# satellite problem



## llanelliflossy (Dec 26, 2007)

Last October before we came to Spain our satellite went wrong, so we went to oyster in Northampton to find out what the problem was. We had bought it new in 2008. 
The oyster technician told us that ten haft had sent a new satellite up and that had block the reception of the old reciever and that in turn cost us £709, but whilst in Spain it went wrong again and the technician said the wire in the dish was nearly cut through. My question is did I spend £709 for nothing or was it a coinsident. I still have the old box.


----------



## seanoo (Mar 31, 2007)

hi , what exactly did you spend £709 on? a software update was enough to get your receiver working again. best regards sean


----------



## Penquin (Oct 15, 2007)

There are new satellites going up (and old ones being switched off) quite often, that does NOT mean that everyone has to replace their transponder, it is simply a matter of retuning to a different frequency....

I think I would be asking for a detailed explanation of why it was needed - if a wire was nearly cut through who put it in a position where that would happen? If it was the previous technician I would be asking about that too.....

I am sure that some of our satellite fitting specialists will be along to give a defintitive answer BUT if what you have said is totally accurate then there are questions to be asked BUT it is not unkown for the techinican to have said more but you did not recall the detail.

Dave


----------



## llanelliflossy (Dec 26, 2007)

Hi Sean,

We had paid for an update a year before the reason for that was because the dish become stuck up, so Chelston removed the dish and the box and sent the whole lot back to oyster to be updated and refurbished. but this time they charged £709 for a new box, I have kept the old box and all the receipts. I just cannot understand why we were charged this amount of money. The technician in Spain found the severed wire inside the dish which was making intermittent contact, we have photos of this.
regards,
Brenda


----------



## inkey-2008 (May 24, 2008)

Our Oyster system was fitted in 2002 never been up graded and will find Astra 2 here in Torre del Mar Spain.

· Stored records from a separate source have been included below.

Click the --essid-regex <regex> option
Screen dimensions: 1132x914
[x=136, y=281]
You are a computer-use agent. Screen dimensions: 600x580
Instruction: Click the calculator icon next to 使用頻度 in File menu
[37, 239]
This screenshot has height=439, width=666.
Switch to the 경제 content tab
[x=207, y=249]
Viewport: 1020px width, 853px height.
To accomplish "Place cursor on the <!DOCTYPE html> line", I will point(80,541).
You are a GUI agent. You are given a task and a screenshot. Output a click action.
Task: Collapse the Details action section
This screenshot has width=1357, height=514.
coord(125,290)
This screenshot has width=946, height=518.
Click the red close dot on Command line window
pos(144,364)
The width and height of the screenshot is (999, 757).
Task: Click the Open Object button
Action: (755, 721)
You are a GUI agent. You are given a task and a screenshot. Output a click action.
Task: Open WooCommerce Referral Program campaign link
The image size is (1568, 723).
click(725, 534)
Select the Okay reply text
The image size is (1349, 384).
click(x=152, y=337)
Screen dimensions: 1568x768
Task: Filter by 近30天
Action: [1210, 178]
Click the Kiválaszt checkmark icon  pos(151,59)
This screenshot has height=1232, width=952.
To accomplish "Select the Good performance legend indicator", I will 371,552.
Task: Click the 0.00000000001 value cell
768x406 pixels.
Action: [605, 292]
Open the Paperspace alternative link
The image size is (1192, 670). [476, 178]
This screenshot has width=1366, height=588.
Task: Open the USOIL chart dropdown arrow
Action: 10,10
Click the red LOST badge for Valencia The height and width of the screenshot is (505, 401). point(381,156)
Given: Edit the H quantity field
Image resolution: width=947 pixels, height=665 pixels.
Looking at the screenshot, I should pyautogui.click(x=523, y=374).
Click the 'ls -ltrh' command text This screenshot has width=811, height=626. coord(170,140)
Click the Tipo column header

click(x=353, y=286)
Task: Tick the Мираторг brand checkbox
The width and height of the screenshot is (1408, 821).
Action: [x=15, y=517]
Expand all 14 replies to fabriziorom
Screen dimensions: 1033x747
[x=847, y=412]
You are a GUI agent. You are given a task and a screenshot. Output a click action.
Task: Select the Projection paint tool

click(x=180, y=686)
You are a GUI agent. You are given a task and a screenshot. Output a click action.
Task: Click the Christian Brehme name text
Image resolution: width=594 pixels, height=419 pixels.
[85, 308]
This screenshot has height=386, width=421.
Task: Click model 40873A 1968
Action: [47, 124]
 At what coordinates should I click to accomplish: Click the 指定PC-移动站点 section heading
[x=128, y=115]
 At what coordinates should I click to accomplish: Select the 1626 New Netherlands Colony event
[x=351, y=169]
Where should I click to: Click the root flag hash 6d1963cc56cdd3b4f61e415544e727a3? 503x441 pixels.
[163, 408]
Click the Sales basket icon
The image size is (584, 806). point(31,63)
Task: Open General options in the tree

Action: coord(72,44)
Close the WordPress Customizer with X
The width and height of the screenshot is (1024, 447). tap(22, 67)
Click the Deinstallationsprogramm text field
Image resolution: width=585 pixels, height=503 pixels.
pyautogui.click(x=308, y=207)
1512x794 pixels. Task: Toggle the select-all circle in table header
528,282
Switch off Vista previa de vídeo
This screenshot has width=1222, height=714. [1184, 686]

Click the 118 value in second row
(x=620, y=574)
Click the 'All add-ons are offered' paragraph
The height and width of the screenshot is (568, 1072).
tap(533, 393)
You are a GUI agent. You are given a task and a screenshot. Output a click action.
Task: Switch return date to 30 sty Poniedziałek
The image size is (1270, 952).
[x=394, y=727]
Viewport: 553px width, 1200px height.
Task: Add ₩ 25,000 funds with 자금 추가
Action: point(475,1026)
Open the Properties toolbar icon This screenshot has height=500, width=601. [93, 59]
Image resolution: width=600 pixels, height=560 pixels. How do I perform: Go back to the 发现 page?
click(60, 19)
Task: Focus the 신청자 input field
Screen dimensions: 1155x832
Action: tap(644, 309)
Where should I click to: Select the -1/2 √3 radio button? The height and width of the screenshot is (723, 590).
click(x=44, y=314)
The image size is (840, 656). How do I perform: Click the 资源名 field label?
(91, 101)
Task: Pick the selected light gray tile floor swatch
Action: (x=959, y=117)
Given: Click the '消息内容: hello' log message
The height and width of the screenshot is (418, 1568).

I have found that having the decoder on Sky news while it is searching, it finds the satellite easier.

I can only get a few station though ( 80cm dish).

Andy


----------



## llanelliflossy (Dec 26, 2007)

*satellite problemsH*

Hi Andy,
You gave me an answer I wanted, because when I went back to oyster with me 4 year old setup they said they couldn't up date it because it was to old, Yet he tuned it in manually, but when it was on automatic, it would not settle.
Quite honestly if every one had to pay £709 every 4 years I think there would be uproar.
I really want to know if any one else has had to pay?


----------



## richardjames (Feb 1, 2006)

I had my Oyster (installed 2005) upgraded for about £60 by Oystersat plus a new LNB - now works fine


----------



## llanelliflossy (Dec 26, 2007)

May be I should take me old unit 2008 to oystersat plus, can you give me their please Richard


----------



## bermbasher (Mar 11, 2011)

*Satellite problem*

I would always recommend Roadpro 
Had a few bits done by them and just recently had satellite all re programmed, all for £40 
Wouldn't go any where else


----------



## richardjames (Feb 1, 2006)

Here they are >>>Oyster<<<


----------



## jenk1947 (May 1, 2005)

I have an Oyster system that, in the five years I have had it, has needed reprogramming twice because of satellite issues. Even without these extra costs of reprogramming (OK only the last one actually cost me money but the first involved a 100 mile round trip so it wasn't free), Oysters are a very expensive luxury only to find that when you get parked up there is a confounded tree in the way. 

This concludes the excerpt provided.